The affluent suburb – named after Karen Blixen, the Danish author of the colonial memoir Out of Africa, whose farm once stood on this land – is a magnet for British and European expats when they relocate to Nairobi.
This is no transient population though; many stay for generations. Karen has a peaceful, suburban feel combined with the benefit of an easy commute into the Central Business District, and to Jomo Kenyatta International Airport, via the Southern bypass – one of various infrastructural upgrades that is driving Karen’s expansion as it becomes an increasingly popular lifestyle location of choice.
Karen boasts many of the city’s international schools, renowned restaurants, a growing number of best-in-class shopping malls and the Karen Golf & Country Club. On its doorstep is the Ngong Forest – one of the few remaining natural forests in a capital city – and the Oloolua Forest, whose trails provide an oasis for residents seeking respite from the hectic city centre.
It’s in this setting, and with this wealthy, well-travelled demographic of prospective buyers in mind, that De Wet has designed Deerpark Karen’s villas to reflect what Nairobi’s wealthy residents now expect.
In a striking departure from the ‘country’ aesthetic that dominates high-end homes in the area – large houses with pitched roofs, more redolent of well-heeled English country homes – he has gone for contemporary, angular Europeanstyle homes that offer the rare luxury of their own private leisure facilities.
Each home is set on half an acre of private land with multiple courtyards, a garden, pool and gym. Next to the pool is the entertainment wing in a separate building, which includes a steam room. “
This is not typical of homes in gated communities, but from my experience, communal facilities in developments are rarely used as they don’t provide homeowners with the privacy to entertain their guests. We have prioritised the need for each home-owner’s privacy in this model,” comments De Wet.
The spaces within are large, openplan and flooded with light – the result of what De Wet describes as “the very restrained use of materials”. The large windows and sliding doors allow the sunlight and breeze to permeate the rooms and provide a connection with the mature woodland that surrounds Deerpark Karen.
Rather than a classic pitched roof, De Wet has opted for flat roofs “to provide better use of internal spaces, including roof space for storage”.
The sense of luxury begins on entering Deerpark Karen via a drive-through Porte Cochere and the houses feature technology that is rare in Nairobi’s gated developments, including CCTV security and electronic chip and pin access in every house.
In keeping with its green surroundings, the development is also ahead of the curve sustainability-wise. “With the increased pressure on energy and water around the world, it is our responsibility to ensure we develop sustainable environments,” says De Wet.
“Deerpark is playing its role by going beyond the statutory need for energy and water conservation measures.
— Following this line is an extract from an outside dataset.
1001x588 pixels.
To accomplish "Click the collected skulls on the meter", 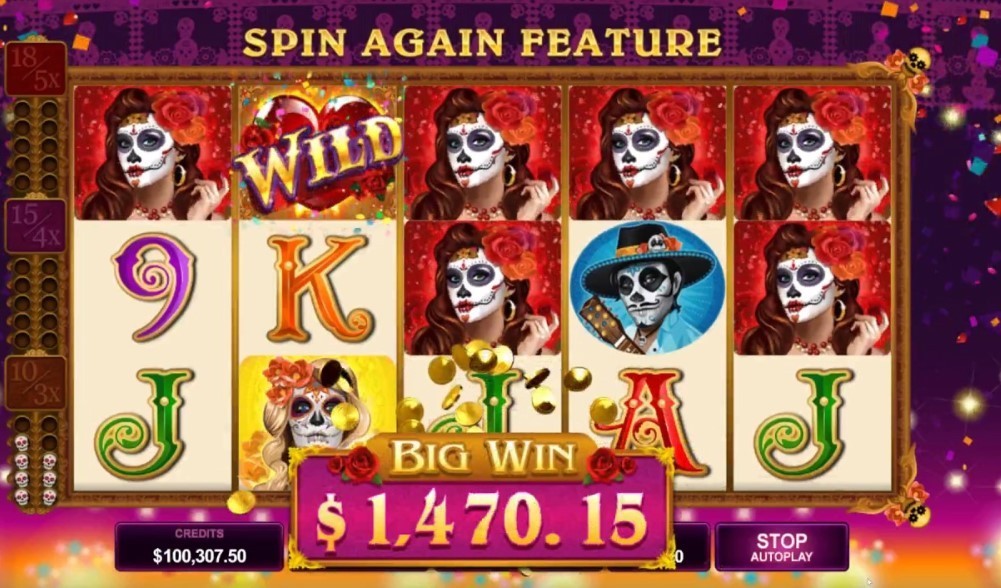I will click(x=35, y=469).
There is solar water heating with an added ‘green’ heating feature that uses air to heat water as a back-up for overcast days, and waste water is treated and re-used for gardening.”
By bringing something new to the market that appeals to high net worth domestic and international buyers, Deerpark Karen is proving to be an exceptional development, with 60% of its villas having sold in lessthan eight months since its launch.
They call Nairobi the ‘Green City in the Sun’, and Deerpark Karen makes the most of its natural assets to bring a level of luxury the Kenyan capital has not seen before.